Bukwá, do povo Kanoé, mostra algumas das flechas que confecciona (2018). Foto: Luciana Keller Tavares
Bukwá, do povo Kanoé, mostra algumas das flechas que confecciona (2018). Foto: Luciana Keller Tavares
Sobreviver para bem viver
Depois de ver quase todos os seus entes queridos morrerem, as três mulheres Akuntsú vivem hoje em companhia de seus mais de 15 pássaros de diversas espécies e um macaquinho noturno. Todos eles habitam uma mesma casinha, hermeticamente fechada para evitar que escapem. Nas últimas décadas, criar e cuidar dos pássaros tem ocupado boa parte do dia a dia das três mulheres. Entre eles, os mais amados são os maracanãs, ave da família dos papagaios que são levados para todos os lugares sobre os ombros ou apoiados em uma pedaço de pau. As mulheres chamam esses pássaros de “u mempit Peru”, que significa literalmente “meu filho papagaio”. A importância das aves na vida dos mulheres Akuntsú repercute um mundo onde as crianças não nascem mais, um mundo devastado pelo genocídio. Os pássaros são os últimos que sobraram.

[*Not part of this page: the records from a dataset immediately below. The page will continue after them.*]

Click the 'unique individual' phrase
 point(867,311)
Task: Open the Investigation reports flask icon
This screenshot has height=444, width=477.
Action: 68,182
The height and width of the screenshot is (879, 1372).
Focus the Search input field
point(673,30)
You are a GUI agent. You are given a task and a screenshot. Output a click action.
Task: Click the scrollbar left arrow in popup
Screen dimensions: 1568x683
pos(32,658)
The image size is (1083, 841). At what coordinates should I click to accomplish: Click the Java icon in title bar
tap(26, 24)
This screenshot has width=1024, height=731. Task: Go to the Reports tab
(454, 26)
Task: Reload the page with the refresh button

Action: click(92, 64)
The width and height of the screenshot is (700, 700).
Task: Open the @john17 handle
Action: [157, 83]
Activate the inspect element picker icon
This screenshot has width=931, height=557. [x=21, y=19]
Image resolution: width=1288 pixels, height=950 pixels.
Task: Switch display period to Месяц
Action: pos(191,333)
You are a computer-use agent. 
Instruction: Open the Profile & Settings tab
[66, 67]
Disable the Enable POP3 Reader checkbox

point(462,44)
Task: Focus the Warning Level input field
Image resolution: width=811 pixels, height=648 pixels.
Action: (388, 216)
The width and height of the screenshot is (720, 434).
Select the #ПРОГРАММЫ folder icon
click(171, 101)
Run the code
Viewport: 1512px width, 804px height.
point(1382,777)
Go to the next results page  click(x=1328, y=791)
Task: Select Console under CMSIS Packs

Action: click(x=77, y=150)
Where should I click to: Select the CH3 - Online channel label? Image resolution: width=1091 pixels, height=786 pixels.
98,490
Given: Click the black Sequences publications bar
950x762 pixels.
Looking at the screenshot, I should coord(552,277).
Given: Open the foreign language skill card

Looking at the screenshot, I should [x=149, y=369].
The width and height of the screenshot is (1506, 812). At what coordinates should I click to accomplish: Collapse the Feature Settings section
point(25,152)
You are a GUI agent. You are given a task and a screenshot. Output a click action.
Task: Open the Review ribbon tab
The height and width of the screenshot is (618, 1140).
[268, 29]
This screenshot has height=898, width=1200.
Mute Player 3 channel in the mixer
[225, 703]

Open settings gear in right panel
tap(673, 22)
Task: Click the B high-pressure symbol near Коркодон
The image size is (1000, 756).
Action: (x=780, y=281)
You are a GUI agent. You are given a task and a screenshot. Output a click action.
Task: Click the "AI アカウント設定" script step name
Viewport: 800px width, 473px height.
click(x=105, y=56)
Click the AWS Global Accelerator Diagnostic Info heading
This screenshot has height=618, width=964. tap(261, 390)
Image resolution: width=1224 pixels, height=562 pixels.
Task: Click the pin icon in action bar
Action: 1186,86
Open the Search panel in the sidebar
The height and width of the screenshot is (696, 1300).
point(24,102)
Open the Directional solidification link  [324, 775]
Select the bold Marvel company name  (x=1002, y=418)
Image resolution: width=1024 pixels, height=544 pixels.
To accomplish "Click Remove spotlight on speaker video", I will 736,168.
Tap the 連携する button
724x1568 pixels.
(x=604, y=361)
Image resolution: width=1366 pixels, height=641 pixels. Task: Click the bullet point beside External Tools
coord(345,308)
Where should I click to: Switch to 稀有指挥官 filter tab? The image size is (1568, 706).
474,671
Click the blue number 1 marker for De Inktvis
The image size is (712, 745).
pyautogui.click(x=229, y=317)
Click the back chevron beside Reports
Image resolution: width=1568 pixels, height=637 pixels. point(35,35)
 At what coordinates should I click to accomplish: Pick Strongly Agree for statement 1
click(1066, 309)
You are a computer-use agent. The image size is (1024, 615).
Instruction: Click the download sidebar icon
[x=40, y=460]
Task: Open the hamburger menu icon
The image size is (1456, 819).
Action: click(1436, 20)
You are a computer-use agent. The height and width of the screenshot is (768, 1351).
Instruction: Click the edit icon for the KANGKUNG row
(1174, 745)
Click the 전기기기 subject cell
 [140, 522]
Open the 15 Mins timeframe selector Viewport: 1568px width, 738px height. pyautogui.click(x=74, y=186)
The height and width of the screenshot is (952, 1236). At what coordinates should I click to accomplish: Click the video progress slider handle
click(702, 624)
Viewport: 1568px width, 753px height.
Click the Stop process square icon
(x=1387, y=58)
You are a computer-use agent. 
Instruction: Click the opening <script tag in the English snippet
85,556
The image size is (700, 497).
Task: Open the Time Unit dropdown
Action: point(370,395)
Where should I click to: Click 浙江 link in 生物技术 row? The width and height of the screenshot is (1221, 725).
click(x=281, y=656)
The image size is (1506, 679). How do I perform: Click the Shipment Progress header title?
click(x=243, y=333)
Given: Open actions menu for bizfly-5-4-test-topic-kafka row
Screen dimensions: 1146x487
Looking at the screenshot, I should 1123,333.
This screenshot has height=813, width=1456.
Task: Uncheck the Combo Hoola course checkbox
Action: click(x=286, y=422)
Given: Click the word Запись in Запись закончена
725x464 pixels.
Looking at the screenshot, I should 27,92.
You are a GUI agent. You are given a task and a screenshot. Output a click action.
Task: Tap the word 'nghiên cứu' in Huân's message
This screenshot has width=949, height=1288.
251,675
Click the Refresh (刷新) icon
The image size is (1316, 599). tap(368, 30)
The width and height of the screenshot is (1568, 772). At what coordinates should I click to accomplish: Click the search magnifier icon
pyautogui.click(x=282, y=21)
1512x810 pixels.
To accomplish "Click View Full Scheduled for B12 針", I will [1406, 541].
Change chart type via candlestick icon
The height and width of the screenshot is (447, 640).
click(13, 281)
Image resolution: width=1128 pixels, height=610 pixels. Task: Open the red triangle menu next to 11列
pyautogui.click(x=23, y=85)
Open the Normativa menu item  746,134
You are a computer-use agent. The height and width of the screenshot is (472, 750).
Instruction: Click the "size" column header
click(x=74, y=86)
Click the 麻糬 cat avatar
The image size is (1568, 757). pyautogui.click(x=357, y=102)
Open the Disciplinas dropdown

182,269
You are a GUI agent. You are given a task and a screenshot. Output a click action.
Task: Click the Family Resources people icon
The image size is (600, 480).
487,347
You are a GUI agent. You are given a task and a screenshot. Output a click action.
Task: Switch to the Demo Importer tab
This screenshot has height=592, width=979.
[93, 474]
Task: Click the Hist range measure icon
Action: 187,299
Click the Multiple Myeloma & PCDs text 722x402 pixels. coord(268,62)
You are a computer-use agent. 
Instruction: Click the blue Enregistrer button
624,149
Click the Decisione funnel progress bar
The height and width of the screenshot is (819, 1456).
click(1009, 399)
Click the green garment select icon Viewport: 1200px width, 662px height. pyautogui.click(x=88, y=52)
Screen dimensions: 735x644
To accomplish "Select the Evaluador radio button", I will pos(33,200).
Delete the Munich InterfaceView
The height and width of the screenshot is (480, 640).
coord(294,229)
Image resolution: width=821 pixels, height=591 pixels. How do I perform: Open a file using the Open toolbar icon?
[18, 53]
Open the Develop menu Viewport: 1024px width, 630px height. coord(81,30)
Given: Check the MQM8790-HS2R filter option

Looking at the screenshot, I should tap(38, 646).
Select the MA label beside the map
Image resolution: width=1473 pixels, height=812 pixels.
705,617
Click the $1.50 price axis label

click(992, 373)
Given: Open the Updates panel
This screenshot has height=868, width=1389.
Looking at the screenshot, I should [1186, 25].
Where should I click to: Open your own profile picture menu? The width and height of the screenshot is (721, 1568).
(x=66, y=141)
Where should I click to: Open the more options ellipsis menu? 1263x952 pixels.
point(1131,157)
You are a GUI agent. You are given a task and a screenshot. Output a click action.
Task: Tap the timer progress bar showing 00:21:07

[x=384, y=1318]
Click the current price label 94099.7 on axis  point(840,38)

É muito irônico que hoje os Kanoé possam caçar o gado bravo deixado pelos fazendeiros após a desintrusão da Terra Indígena, já que esta foi uma das atividades produtivas para as quais serviu a morte de seu povo. Lembro de ter lido em uma pichação no centro de São Paulo: “Sobreviver nunca foi viver.” A frase ficou na minha mente como se tivesse encontrado uma mensagem em uma garrafa no mar. Pensei nos Kanoé e nos Akuntsú. Sobreviver é ter condições materiais para continuar a existir, é permanecer no limite da existência com o mínimo: saúde, comida, terra e um teto. Por outro lado, viver vai além: é a possibilidade de manifestar toda a essência do nosso ser. Para viver, o ser humano precisa dos outros. Somos um emaranhado de sensações e afetos que surgem de nossos laços. Na Terra Indígena Rio Omerê aprendi que viver é compartilhar da existência e construir relacionamentos. Aprendi que viver é viver bem. Os colonos tentaram tirar dos Kanoé do Omerê e dos Akuntsú não só a possibilidade de sobrevivência, mas, sobretudo, seu sentido de vida. Eles mataram seus parentes, seus companheiros, seus entes queridos. No entanto, não esperavam que não apenas sobreviveriam, como criariam novos parentes e novas maneiras de viver bem.